The good news, though, is that the two categories of ads/listings I most like to monitor, the canaries in the mine of self-aggrandizement if you will, attorneys and churches, have also declined. Attorney ads mortify me, maybe because I still live in the deluded belief that the practice of law is a dignified profession. But, when one local law firm can sponsor a TV ad that takes ambulance chasing to the new level of having its spokeslawyers arrive at the scene of an accident in a helicopter before the victims’ bodies have even been extricated from the wreckage, I guess I should be permanently disabused of that delusion.
I guess I shouldn’t be surprised by the tactics lawyers use to get a competitive leg up in the dog-eat-dog legal world when, as it turns out, law schools, long one of the cash cows of the educational system, are apparently willing to do anything they have to to perpetuate the myth that a legal education is a guaranteed ticket to the brass ring. It seems appropriate, then, that there are fewer attorney ads in the Yellow Pages this year than last. That is a tectonic shift, especially since this is the first year, in my experience, that’s happened, and should make a lot of lawyer bashers happy.
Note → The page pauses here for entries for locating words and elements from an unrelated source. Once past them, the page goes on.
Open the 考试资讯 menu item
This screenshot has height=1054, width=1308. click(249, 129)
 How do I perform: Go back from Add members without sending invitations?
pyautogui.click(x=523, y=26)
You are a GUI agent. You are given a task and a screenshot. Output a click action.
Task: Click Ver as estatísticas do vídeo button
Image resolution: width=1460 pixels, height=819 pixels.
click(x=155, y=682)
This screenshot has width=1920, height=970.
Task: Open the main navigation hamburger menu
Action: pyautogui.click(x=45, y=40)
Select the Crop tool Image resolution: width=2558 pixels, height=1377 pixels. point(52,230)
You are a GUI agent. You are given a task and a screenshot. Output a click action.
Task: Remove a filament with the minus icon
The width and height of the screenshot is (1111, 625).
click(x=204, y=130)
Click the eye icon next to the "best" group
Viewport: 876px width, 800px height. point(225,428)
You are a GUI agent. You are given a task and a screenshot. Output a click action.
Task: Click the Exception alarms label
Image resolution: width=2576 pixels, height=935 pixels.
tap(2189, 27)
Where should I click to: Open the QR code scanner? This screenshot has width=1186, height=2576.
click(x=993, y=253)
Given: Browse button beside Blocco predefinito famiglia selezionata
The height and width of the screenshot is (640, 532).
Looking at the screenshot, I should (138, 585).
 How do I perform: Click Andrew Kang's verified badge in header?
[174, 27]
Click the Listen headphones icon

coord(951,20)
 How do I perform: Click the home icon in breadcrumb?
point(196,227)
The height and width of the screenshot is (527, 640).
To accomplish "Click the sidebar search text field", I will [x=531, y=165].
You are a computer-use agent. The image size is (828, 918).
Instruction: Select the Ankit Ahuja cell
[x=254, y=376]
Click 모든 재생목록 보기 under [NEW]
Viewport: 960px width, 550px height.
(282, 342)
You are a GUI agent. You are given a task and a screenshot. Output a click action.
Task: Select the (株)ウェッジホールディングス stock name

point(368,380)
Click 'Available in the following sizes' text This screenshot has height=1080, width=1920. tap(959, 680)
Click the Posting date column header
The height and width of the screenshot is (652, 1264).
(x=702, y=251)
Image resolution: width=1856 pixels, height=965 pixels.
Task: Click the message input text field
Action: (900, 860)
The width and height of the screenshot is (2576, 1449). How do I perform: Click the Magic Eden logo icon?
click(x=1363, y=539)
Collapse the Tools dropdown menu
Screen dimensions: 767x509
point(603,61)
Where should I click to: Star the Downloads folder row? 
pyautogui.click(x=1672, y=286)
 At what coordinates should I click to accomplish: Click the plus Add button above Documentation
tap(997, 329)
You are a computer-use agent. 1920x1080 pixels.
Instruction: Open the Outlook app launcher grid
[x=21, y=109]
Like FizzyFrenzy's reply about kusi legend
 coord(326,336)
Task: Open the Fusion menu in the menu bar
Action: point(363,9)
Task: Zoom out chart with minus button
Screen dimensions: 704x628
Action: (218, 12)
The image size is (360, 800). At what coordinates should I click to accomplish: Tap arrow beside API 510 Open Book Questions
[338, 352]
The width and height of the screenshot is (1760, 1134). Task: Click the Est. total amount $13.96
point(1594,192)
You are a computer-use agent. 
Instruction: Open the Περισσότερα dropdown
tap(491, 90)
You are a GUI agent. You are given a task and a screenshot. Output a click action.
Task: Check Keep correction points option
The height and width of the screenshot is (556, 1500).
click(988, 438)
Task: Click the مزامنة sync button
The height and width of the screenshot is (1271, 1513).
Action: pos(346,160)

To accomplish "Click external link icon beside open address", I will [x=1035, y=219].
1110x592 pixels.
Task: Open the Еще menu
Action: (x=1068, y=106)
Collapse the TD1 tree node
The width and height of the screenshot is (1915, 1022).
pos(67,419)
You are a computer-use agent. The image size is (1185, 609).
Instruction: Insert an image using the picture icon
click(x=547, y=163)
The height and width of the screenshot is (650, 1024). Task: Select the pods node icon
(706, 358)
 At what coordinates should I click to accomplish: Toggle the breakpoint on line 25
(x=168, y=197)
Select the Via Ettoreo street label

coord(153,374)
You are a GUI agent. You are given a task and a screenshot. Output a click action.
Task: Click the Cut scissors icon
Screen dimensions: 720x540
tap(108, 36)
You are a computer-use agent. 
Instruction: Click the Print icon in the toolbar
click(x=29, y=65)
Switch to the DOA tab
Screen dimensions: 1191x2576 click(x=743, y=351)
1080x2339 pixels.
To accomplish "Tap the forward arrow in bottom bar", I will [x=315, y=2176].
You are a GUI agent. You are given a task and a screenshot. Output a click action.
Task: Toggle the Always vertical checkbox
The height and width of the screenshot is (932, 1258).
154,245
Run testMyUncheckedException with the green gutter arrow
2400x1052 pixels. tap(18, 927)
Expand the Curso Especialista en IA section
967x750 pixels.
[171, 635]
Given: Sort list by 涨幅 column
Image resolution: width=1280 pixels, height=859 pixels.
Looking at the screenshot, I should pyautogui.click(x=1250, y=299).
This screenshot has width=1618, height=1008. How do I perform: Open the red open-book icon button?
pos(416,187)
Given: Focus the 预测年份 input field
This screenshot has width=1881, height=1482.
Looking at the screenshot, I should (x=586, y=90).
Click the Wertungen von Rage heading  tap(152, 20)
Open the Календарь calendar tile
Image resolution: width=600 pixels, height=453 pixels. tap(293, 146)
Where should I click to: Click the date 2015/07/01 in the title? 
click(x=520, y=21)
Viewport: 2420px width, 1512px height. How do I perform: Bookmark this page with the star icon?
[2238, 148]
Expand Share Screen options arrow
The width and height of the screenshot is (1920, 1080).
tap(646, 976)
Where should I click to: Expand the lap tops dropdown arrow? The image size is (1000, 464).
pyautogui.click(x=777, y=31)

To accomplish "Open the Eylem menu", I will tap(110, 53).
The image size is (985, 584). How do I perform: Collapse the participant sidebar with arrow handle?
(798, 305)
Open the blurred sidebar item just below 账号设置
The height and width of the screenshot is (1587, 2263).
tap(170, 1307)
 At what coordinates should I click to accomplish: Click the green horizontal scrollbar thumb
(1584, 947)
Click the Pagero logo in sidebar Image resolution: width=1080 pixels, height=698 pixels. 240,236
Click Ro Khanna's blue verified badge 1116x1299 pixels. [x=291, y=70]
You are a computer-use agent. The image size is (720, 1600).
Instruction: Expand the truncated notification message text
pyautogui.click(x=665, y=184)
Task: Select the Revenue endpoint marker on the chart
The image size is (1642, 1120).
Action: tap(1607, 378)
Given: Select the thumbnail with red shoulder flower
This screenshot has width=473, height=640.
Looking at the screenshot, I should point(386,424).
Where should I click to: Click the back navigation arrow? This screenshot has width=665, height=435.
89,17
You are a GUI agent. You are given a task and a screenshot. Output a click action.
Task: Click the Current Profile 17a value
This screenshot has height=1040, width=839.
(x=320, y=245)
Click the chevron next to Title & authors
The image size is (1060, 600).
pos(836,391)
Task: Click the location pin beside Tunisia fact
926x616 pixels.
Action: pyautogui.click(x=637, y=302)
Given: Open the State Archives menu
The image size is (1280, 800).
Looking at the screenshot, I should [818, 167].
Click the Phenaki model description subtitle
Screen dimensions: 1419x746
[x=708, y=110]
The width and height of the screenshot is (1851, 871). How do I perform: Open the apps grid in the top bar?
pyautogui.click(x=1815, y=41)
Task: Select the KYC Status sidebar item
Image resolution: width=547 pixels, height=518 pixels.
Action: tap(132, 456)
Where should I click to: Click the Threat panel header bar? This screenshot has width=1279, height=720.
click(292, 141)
In a related development, there are roughly half as many churches listed in the Yellow Pages this year than last. I haven’t figured out how to account for that, though. Is it further proof of what Fox News types call the attack on religion, or a reflection of the fact that atheism has become
increasingly popular, even if it doesn’t yet have its own Yellow Pages listing. Whatever the reason, is there anyone who doesn’t believe there are too many churches in this town, and not enough to show for it? It’s not like, thanks to churches, poverty in Memphis is on the verge of being eradicated.
I remember how disheartened I was when I first came to Memphis to find out there were more pages of the directory devoted to churches than to lawyers. Maybe that was because, in many denominations, it’s much easier to become a preacher than it is to become a lawyer. I have yet to understand the contradiction between the high number of churches and the high divorce, child pregnancy and crime rates we suffer from. I guess repression still isn’t selling very well, even though religion is one of the products that benefits the most from a campaign of fear. Oh well, if being threatened with eternal damnation isn’t enough to turn folks into believers, maybe, with the right ad campaign, it can be enough to turn them into shoppers.